Word-sense disambiguation and vector representation of words
Currently, the most successful machine approach to natural language processing and understanding is deep neural networks. For their operation, they need texts converted in a numerical form, which maps the words into a vector form in such a way that the semantic similarities between them are transferred to the distances between the vectors. Contextual word embeddings are a basic prerequisite for successful natural language processing and are essential for speech recognition and generation, for text summarization, question answering, word-sense disambiguation, resolving coreference, machine translation and terminology extraction. Some basic embeddings for Slovene already exist, e.g. the Slovene-only word2vec, fastText and ELMo and the multilingual embeddings such BERT and XLM-R. Research shows that to achieve the highest level of quality, we need the largest and highest quality text database. Therefore, we will build independent contextual word embeddings of the BERT and ELMo type based on the existing corpora Gigafida 2.0, KAS, FRENK and the text resources collected in the project framework.
Word-sense disambiguation is a process that determines which sense of a multi-sense word is used in a particular communication situation, e.g. 'mole' as a small animal or as a dark spot on the skin. Firstly, we will determine all the meanings of a word, by using the Slovenian WordNet, and various other dictionaries as an auxiliary source, e.g. the digital dictionary database and SSKJ. We will base the disambiguation on several versions of the Lesk algorithm, however, we expect to achieve better results by using deep neural networks.

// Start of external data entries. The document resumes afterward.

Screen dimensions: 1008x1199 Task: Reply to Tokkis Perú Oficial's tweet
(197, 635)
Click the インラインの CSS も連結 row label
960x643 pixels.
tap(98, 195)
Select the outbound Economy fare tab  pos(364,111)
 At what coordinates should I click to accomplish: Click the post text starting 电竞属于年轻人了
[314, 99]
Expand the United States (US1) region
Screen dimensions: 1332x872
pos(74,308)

We will test several deep neural network architectures and combine them with different vector embeddings suitable for highly inflected languages such as Slovene. For disambiguation purposes we will build a dataset alongside work package one – it will be manually annotated to assign meaning to individual uses of different words from a given set. This dataset will be used to train machine learning models. As a final improvement of the disambiguation system, we will use this work package’s semantic network. The tool will be evaluated on the unused part of the dataset. Potential errors in meaning prediction will be analysed and, if necessary, the learning set will be supplemented with additional examples.